Lalu seorang menyahut, “Sebutan, reputasi dan kedudukan itu, hanya didapatkan dengan ilmu, bukan dengan kunci.”
Kata itu menyadarkan Abu Bakar, lalu ia mencari syaikh di kota Marwa dan menyampaikan maksudnya. Lalu Syaikh itu menyampaikan ilmu pertama, kalimat pertama dalam kitab Mukhtasar Muzani, “Hadza kitabun Ikhtashartuhu”. ‘Ini adalah sebuah kitab yang telah aku ringkas… ‘
Sepulang ke rumah, Abu Bakar naik ke atas loteng rumahnya dan mengulang-ngulang, “Hadza kitabun Ikhtasartuhu” hingga malam suntuk menjelang fajar. Lalu ia tertidur.

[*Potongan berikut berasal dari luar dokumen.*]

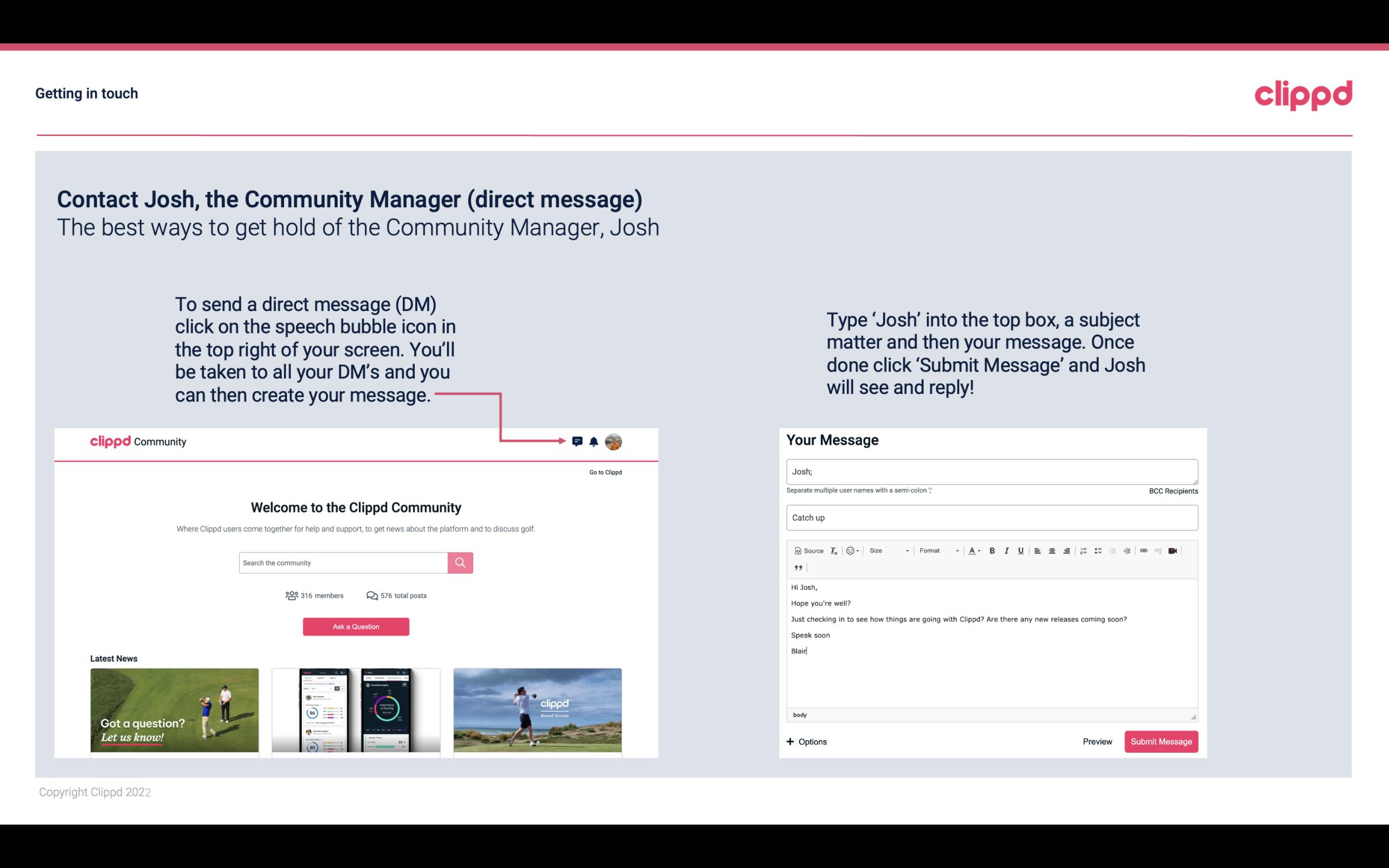Click the BCC Recipients link
1389x868 pixels.
tap(1171, 491)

Ketika terbangun, Abu Bakar lupa apa yang ia hafalkan, ia sedih, dan malu jika bertemu dengan Syaikhnya.
Ketika pagi hari, Abu Bakar keluar ingin pergi mengaji, tiba-tiba tetangganya menegur, “Hei Abu Bakar, tadi malam kami tidak bisa tidur karena mendegar kamu selalu mengulang-ulang: “Hadza kitabun Ikhtasartuhu”. Akhirnya Abu Bakar ingat apa yang dia hafal karena teguran tetangganya.
Ketika bertemu dengan gurunya, Abu Bakar menceritakan kejadian itu. Lalu gurunya menasehati, “Jangan biarkan kejadian itu menghalangimu untuk menghafal dan menuntut ilmu, karena kalau kamu terus menerus menghafal dan belajar akan menjadi kebiasaan, kalau sudah jadi kebiasaan akan menjadi mudah.”

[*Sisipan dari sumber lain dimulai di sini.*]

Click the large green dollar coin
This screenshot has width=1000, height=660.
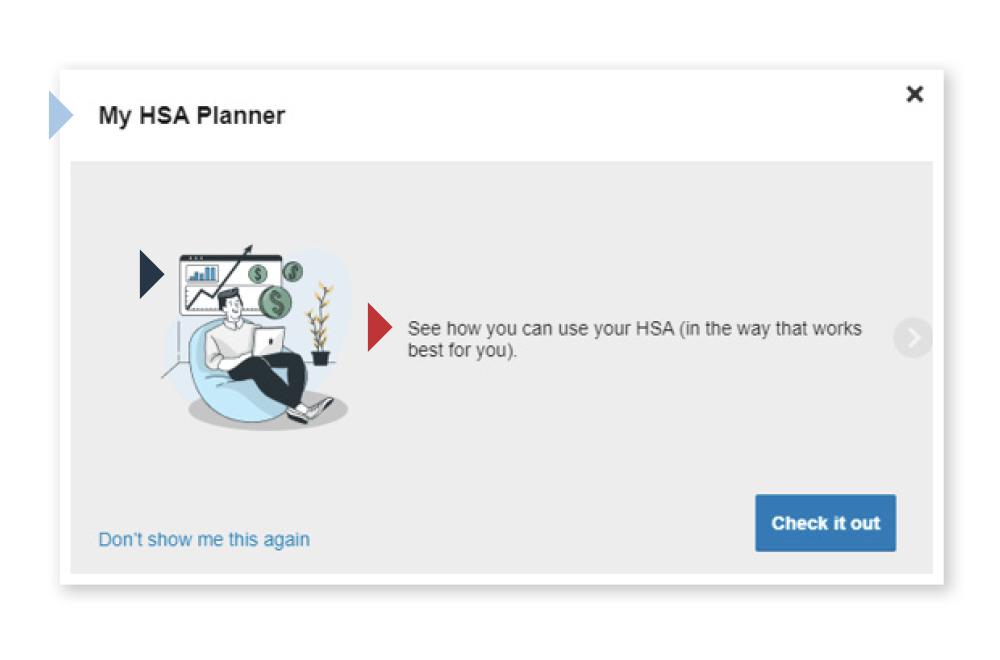click(x=276, y=302)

Abu bakar semakin semangat dan terus fokus dalam ilmu hingga ia menjadi Imam Fikih Syafi’i Model Khurasan yang menulis, mengumpulkan dan membukukan furu’ kitab-kitab Madzhab Imam Syafi’i.
Dalam buku-buku Madzhab Syafii Abu Bakar dikenal dengan julukan al-Qaffal as-Shagir, Si pembuat kunci yang kecil. Ia adalah ulama besar madzhab Syafi’i sekelas Abu Hamid al-Isfirayaini dari Irak.
As-Syasi pembuat kunci terkenal itu juga ternyata adalah ulama besar; Ahli Fikih, Hadist dan Bahasa Arab. Dalam turast dikenal dengan julukan: al-Qaffal al-Kabir.
Syaikh Awwamah mengomentari cerita ini, “Lihatlah pengaruh kata-kata baik dari hati yang ikhlas dan jatuh ke hati yang penuh semangat.”
Beliau juga mengomentari keahlian membuat kunci; “Lihatkan dan renungkan betapa tingginya keahlian orang muslim zaman dulu dalam bidang kerajinan tangan”.
Orang muslim harusnya menjadi ahli dalam setiap bidang yang ia tekuni.